Supplied material Start Marker
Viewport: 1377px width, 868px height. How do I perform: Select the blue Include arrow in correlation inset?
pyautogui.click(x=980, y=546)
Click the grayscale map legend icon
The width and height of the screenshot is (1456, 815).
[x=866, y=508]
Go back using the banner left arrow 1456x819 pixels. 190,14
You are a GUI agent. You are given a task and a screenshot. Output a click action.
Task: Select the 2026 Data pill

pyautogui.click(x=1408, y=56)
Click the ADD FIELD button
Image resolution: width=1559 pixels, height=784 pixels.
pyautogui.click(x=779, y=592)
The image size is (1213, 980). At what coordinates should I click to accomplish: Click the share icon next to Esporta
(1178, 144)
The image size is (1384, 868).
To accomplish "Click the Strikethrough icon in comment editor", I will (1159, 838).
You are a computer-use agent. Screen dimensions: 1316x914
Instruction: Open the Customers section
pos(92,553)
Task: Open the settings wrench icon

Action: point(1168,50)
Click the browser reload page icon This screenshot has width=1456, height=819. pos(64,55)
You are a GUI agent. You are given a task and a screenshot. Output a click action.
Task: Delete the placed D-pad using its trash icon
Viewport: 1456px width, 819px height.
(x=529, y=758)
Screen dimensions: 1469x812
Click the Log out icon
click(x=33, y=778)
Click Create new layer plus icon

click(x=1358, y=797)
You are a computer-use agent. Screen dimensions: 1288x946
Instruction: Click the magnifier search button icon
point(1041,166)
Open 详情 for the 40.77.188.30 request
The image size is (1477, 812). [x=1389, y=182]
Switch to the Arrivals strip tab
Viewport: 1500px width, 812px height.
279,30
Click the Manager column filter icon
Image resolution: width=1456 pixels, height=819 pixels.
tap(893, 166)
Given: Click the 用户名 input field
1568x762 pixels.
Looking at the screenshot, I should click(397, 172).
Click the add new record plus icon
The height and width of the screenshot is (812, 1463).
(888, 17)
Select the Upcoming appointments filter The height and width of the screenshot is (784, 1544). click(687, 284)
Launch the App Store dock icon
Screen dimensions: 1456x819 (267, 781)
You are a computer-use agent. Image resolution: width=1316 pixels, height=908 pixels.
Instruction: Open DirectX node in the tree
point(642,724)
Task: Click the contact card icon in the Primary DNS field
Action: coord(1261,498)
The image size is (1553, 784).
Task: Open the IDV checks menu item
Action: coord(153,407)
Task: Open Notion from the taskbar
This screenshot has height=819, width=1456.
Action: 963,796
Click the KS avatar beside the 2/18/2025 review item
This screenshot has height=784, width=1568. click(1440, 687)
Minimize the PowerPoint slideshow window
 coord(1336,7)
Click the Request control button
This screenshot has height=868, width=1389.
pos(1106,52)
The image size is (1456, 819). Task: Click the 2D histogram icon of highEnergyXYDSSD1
Supplied material End Marker
§ What you should do
Now write the data shown above out again, word for word.

§ Response for this exercise
Viewport: 1377px width, 868px height. How do I perform: Select the blue Include arrow in correlation inset?
pyautogui.click(x=980, y=546)
Click the grayscale map legend icon
The width and height of the screenshot is (1456, 815).
[x=866, y=508]
Go back using the banner left arrow 1456x819 pixels. 190,14
You are a GUI agent. You are given a task and a screenshot. Output a click action.
Task: Select the 2026 Data pill

pyautogui.click(x=1408, y=56)
Click the ADD FIELD button
Image resolution: width=1559 pixels, height=784 pixels.
pyautogui.click(x=779, y=592)
The image size is (1213, 980). At what coordinates should I click to accomplish: Click the share icon next to Esporta
(1178, 144)
The image size is (1384, 868).
To accomplish "Click the Strikethrough icon in comment editor", I will (1159, 838).
You are a computer-use agent. Screen dimensions: 1316x914
Instruction: Open the Customers section
pos(92,553)
Task: Open the settings wrench icon

Action: point(1168,50)
Click the browser reload page icon This screenshot has width=1456, height=819. pos(64,55)
You are a GUI agent. You are given a task and a screenshot. Output a click action.
Task: Delete the placed D-pad using its trash icon
Viewport: 1456px width, 819px height.
(x=529, y=758)
Screen dimensions: 1469x812
Click the Log out icon
click(x=33, y=778)
Click Create new layer plus icon

click(x=1358, y=797)
You are a computer-use agent. Screen dimensions: 1288x946
Instruction: Click the magnifier search button icon
point(1041,166)
Open 详情 for the 40.77.188.30 request
The image size is (1477, 812). [x=1389, y=182]
Switch to the Arrivals strip tab
Viewport: 1500px width, 812px height.
279,30
Click the Manager column filter icon
Image resolution: width=1456 pixels, height=819 pixels.
tap(893, 166)
Given: Click the 用户名 input field
1568x762 pixels.
Looking at the screenshot, I should click(397, 172).
Click the add new record plus icon
The height and width of the screenshot is (812, 1463).
(888, 17)
Select the Upcoming appointments filter The height and width of the screenshot is (784, 1544). click(687, 284)
Launch the App Store dock icon
Screen dimensions: 1456x819 (267, 781)
You are a computer-use agent. Image resolution: width=1316 pixels, height=908 pixels.
Instruction: Open DirectX node in the tree
point(642,724)
Task: Click the contact card icon in the Primary DNS field
Action: coord(1261,498)
The image size is (1553, 784).
Task: Open the IDV checks menu item
Action: coord(153,407)
Task: Open Notion from the taskbar
This screenshot has height=819, width=1456.
Action: 963,796
Click the KS avatar beside the 2/18/2025 review item
This screenshot has height=784, width=1568. click(1440, 687)
Minimize the PowerPoint slideshow window
 coord(1336,7)
Click the Request control button
This screenshot has height=868, width=1389.
pos(1106,52)
The image size is (1456, 819). Task: Click the 2D histogram icon of highEnergyXYDSSD1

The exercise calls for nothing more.